WORK TO COMPLETE -
1. Reproduce the passage of the article about the song "Free" between "from the album" and "4:29 (single version)", inclusive.
2. Continue the article about the Natalia Kills song "Free" from the point where it stops.

TEXT PASSAGE -
*-*-*

Single by Natalia Kills featuring will.i.am

from the album Perfectionist
- Released: 28 June 2011
- Recorded: 2010; American Dream, The Hive
- Genre: Dance-pop; synth-pop;
- Length: 3:57 (original album version) 4:29 (single version)
- Label: will.i.am; Cherrytree; Kon Live; Interscope; Bozadya; Dandyville;
- Songwriters: Natalia Kills; Jeff Bhasker; Scott Mescudi; Ernest Wilson; Kate Bush (uncredited);
- Producer: Jeff Bhasker

Natalia Kills singles chronology
| "Champagne Showers" (2011) | "Free" (2011) | "Kill My Boyfriend" (2012) |

will.i.am singles chronology
| "Check It Out" (2010) | "Free" (2011) | "Forever" (2011) |

Alternative cover
- UK EP cover

= Free (Natalia Kills song) =

"Free" is a song by English recording artist Natalia Kills from her debut studio album, Perfectionist. Written by Kills, Jeff Bhasker, Kid Cudi and No I.D., produced by Bhasker. Lyrically, the song discusses materialism, consumerism, and obsessions with glamour and wealth. It was released digitally in Europe and the US as the album's third single in June 2011. The song was released as the second single in the UK on 11 September 2011.

==Background==
For the single version, will.i.am provided an opening verse and bridge. The single version was the official version on the US release of the album, the UK track listing to be announced. "Free" was released as Kills' second single in the United Kingdom on 11 September 2011, as an iTunes EP featuring both versions with and without will.i.am including 2 remixes, and a new magazine-style artwork. Polydor Records, who represent Kills in the UK, decided against releasing Wonderland as a single in the UK and have instead chosen to promote the album Perfectionist by releasing "Free" a week before the album's release. "Free" is based around a sample taken from the chorus of Kate Bush's "Wuthering Heights".

*-*-*

SUPPLIED INFORMATION -
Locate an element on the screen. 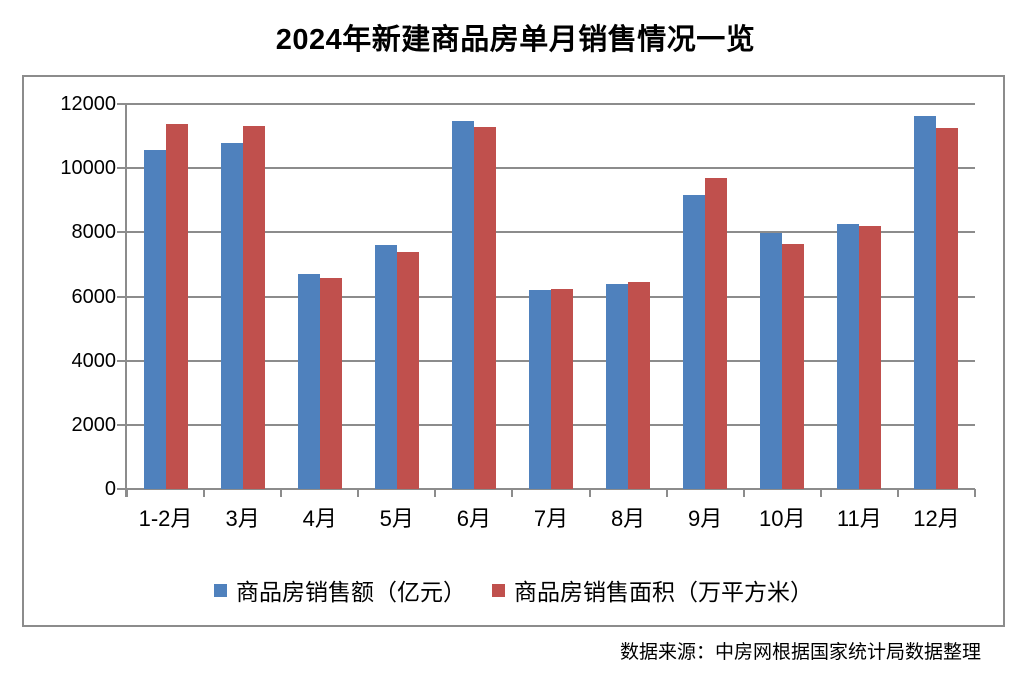 Image resolution: width=1031 pixels, height=679 pixels. chart-title: 2024年新建商品房单月销售情况一览 is located at coordinates (516, 40).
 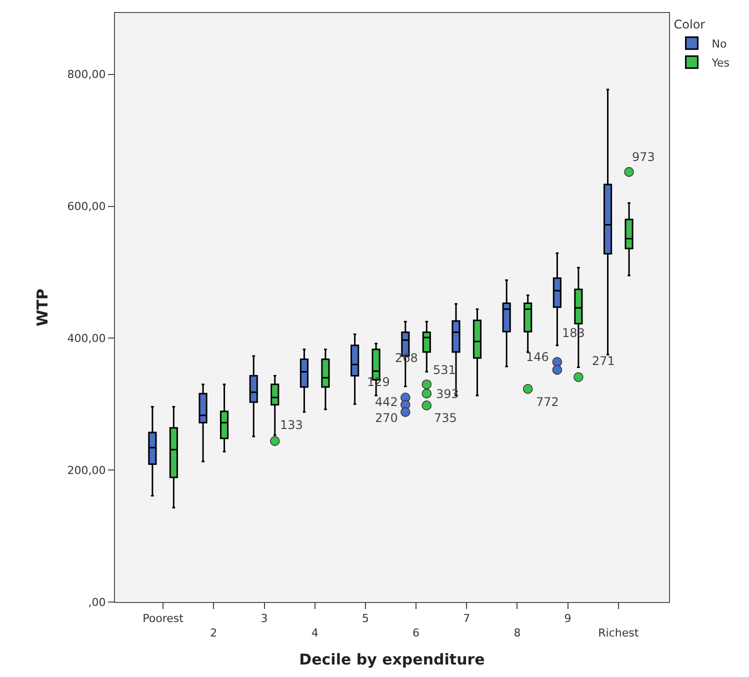 I want to click on y-tick-label: 200,00, so click(x=86, y=470).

*-*-*

ANSWERS -
1.
from the album Perfectionist
- Released: 28 June 2011
- Recorded: 2010; American Dream, The Hive
- Genre: Dance-pop; synth-pop;
- Length: 3:57 (original album version) 4:29 (single version)

2.
==Composition==
Produced by Jeff Bhasker and co-penned by Kills, Kid Cudi and No I.D., described the song as one of the most fun, breezy songs off of Kills' debut album. "Free" is a dance-pop and synth-pop song with urban club beats with a Euro-friendly synths and impressive guest feature by Will.i.am, Digital Spy added saying: "it certainly ticks many a box on the modern pop song checklist. " Muumuse said the song contains the objectively perfect pop line: "I can look fresh in a potato sack".

==Chart performance==
"Free" performed better than Kills previous single "Wonderland". In Austria the song reached a peak at number 4, becoming Kills highest-charting single there, it remained it the charts for 17 weeks. The song peaked at number 96 in The Netherlands, and stayed in the charts for 2 weeks. In Germany the song reached number 15 on the charts.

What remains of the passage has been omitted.